2015 Fall Edition of the Hepburn Home Page

carrots in a basket
carrots fresh from the garden

Carrots are all that’s left in our garden. Even after several hard frosts, the tops still look green and alive. Fall is a great time of the year when you have a garden. It’s the time to get a reward for all that hard work.

Our garden is in a new location and the soil was “hot”. Not temperature wise, but in the sense that it was too rich. Composed manure takes a long time to break down. It’s sped up by turning the pile frequently. This stuff looks like soil but on closer inspection there is still a lot of straw. The onions, potatoes and squash did not grow at all. The spring was very dry which was more than half the problem. The other half was that we went away for a month in July. The garden turned to a giant weed patch. manure comes with weeds. That’s a fact.

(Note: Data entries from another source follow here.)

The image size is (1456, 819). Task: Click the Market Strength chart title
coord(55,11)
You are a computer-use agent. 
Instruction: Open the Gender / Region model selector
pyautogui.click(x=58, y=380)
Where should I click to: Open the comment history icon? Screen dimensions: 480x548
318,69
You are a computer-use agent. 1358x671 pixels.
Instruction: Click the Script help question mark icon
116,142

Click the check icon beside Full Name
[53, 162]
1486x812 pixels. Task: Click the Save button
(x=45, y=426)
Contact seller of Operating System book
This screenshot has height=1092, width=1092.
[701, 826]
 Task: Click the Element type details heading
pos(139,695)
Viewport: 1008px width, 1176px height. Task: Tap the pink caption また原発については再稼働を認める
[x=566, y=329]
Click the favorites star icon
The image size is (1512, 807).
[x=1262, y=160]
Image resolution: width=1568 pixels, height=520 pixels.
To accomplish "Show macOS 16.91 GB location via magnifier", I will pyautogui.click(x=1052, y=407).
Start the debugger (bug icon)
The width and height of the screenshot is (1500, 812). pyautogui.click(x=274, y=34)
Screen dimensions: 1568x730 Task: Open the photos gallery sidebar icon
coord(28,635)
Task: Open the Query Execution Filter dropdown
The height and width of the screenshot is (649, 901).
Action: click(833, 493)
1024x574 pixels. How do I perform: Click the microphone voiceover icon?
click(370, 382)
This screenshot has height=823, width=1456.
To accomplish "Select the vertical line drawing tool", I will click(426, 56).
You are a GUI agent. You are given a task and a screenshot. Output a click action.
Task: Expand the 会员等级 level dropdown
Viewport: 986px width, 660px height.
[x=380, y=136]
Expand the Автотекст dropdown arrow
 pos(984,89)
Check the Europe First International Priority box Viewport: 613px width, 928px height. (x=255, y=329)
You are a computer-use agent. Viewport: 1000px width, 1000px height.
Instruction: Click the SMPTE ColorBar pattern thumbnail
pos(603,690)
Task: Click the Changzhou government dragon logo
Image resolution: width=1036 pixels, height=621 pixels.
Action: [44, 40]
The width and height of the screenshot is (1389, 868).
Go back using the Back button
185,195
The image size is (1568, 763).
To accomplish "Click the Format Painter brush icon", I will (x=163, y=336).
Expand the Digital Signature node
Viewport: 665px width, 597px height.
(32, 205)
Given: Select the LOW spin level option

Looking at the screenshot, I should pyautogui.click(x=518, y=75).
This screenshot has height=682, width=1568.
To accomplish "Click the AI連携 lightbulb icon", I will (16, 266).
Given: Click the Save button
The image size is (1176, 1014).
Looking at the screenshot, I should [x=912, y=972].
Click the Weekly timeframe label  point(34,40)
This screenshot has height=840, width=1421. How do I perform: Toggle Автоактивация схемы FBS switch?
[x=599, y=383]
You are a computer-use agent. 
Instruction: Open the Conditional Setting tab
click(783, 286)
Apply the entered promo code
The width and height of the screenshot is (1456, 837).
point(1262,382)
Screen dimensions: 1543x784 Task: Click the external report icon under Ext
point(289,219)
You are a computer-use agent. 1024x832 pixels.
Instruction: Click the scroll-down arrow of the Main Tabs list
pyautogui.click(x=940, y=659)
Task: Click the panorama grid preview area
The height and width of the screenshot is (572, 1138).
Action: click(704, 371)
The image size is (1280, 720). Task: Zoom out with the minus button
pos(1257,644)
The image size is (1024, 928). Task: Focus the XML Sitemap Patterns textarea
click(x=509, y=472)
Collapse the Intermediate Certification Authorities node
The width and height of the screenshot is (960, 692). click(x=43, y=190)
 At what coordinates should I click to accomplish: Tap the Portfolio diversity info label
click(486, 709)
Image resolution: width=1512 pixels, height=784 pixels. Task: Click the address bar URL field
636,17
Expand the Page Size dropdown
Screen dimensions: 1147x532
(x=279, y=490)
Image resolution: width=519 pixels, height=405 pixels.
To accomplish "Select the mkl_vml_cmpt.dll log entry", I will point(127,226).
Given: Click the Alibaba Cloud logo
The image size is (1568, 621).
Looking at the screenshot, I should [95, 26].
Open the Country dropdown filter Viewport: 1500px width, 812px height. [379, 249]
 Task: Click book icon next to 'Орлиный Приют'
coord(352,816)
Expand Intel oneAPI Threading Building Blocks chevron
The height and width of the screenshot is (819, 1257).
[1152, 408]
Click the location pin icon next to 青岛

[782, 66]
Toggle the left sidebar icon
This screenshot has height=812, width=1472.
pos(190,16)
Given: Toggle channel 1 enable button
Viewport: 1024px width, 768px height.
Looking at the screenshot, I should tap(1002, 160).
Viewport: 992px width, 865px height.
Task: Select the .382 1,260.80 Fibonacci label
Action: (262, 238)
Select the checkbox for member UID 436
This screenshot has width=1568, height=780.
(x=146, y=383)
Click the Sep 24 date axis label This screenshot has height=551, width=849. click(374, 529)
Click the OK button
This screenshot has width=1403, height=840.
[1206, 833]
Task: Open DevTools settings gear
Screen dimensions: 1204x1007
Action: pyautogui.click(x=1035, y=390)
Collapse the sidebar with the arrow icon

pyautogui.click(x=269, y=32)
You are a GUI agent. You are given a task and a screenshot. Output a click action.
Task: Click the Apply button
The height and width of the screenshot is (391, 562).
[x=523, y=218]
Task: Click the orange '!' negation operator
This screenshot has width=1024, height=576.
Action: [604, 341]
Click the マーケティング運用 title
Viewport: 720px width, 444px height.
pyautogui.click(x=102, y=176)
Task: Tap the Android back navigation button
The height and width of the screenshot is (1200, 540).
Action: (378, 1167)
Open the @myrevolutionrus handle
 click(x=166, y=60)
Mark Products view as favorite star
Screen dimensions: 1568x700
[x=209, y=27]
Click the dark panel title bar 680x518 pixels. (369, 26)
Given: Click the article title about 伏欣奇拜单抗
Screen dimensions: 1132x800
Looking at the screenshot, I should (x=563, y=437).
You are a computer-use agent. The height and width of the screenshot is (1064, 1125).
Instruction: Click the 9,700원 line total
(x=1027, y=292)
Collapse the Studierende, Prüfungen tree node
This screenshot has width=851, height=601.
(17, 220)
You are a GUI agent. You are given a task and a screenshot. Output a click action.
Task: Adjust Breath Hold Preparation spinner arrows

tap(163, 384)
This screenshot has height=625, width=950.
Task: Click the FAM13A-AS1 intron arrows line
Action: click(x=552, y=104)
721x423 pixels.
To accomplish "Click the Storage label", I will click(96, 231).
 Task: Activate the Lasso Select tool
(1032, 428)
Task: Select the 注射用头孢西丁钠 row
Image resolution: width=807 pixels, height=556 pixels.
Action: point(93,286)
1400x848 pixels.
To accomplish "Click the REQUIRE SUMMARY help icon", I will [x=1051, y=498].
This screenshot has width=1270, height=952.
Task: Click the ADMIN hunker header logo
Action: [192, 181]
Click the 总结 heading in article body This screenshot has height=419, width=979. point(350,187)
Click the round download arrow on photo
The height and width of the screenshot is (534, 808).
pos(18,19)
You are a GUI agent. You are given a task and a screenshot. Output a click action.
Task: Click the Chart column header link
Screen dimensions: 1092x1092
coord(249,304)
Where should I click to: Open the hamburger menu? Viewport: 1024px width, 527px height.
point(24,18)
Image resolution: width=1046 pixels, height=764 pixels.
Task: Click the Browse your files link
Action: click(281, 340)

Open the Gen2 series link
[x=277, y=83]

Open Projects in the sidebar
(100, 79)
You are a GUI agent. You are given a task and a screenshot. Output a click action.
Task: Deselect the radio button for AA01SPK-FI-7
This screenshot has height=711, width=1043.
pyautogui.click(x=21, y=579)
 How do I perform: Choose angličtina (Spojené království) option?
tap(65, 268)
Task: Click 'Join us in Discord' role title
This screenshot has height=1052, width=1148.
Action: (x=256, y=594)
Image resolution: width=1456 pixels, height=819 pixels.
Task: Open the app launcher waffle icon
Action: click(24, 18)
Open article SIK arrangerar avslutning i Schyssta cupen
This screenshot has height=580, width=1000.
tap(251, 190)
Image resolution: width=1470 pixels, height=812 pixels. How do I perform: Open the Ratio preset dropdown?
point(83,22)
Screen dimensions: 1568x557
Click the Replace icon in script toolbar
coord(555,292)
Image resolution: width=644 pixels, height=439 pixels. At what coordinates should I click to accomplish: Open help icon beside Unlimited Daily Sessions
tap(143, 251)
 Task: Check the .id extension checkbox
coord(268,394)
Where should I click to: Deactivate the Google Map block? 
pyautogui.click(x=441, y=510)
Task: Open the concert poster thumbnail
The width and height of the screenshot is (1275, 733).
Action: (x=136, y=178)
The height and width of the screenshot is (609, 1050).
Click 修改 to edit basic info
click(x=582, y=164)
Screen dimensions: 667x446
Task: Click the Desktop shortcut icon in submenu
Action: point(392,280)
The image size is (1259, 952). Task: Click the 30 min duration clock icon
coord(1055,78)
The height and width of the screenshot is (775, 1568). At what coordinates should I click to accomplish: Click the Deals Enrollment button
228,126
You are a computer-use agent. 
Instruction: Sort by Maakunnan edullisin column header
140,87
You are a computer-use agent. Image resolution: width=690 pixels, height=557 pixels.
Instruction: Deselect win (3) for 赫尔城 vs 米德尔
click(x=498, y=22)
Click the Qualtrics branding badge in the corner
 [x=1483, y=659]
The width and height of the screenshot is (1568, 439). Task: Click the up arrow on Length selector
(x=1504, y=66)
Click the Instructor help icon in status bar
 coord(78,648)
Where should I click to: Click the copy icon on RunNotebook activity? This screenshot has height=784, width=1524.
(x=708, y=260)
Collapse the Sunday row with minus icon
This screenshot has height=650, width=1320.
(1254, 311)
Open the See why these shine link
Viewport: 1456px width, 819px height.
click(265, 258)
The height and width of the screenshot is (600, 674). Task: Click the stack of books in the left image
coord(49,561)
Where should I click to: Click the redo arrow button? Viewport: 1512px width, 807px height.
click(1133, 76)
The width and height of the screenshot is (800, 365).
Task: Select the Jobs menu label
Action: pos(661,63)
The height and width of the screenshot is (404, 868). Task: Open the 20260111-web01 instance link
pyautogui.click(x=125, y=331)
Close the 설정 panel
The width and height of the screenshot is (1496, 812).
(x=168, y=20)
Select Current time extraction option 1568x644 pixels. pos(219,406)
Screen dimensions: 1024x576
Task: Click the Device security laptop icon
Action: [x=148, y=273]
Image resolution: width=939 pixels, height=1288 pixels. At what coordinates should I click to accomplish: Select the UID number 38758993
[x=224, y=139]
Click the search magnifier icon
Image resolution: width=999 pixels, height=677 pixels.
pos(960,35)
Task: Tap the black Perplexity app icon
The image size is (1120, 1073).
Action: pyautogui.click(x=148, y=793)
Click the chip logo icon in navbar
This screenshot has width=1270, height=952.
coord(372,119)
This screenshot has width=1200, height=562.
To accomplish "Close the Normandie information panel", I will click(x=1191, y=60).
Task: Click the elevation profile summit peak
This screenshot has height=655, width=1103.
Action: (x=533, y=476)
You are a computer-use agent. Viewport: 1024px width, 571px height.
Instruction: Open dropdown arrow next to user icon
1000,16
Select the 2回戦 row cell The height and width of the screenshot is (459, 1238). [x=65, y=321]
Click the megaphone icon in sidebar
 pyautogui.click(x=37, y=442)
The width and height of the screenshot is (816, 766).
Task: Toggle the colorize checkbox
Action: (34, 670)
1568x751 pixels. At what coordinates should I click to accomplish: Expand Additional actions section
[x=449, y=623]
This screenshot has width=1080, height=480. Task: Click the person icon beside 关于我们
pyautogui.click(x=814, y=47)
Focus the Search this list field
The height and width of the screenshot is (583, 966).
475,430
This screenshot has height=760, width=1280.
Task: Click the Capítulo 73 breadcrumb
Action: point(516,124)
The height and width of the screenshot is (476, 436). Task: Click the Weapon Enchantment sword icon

We even got a soil test kit ( the cheapy one) and it told us that the soil had a high pH.  I thought cow sh#t was acidic.  I just have to figure out what to put in the soil to correct the condition.  I think the straw helps with drainage; sometimes a good thing, sometimes a bad thing.

A hand of mulch
A hand full of bark mulch
flower bed with feature rock
a flower garden at last

The flower bed in the front was a blooming success.  I had very little to do with it except to make sure there was a proper irrigation system.  I’m not going to sit by and [have my wife] spend  a lot of money on beautiful perennials just to have them die of thirst.

In the spring I got a load of trees.  I should mention that here since I think I got them after I posted the spring edition blog. I put them in the old garden.  They were fairly beaten up from the ride. It had been a windy day and the trap over the trailer flapped around, breaking and wearing branches off the trees. I think most of them will recover.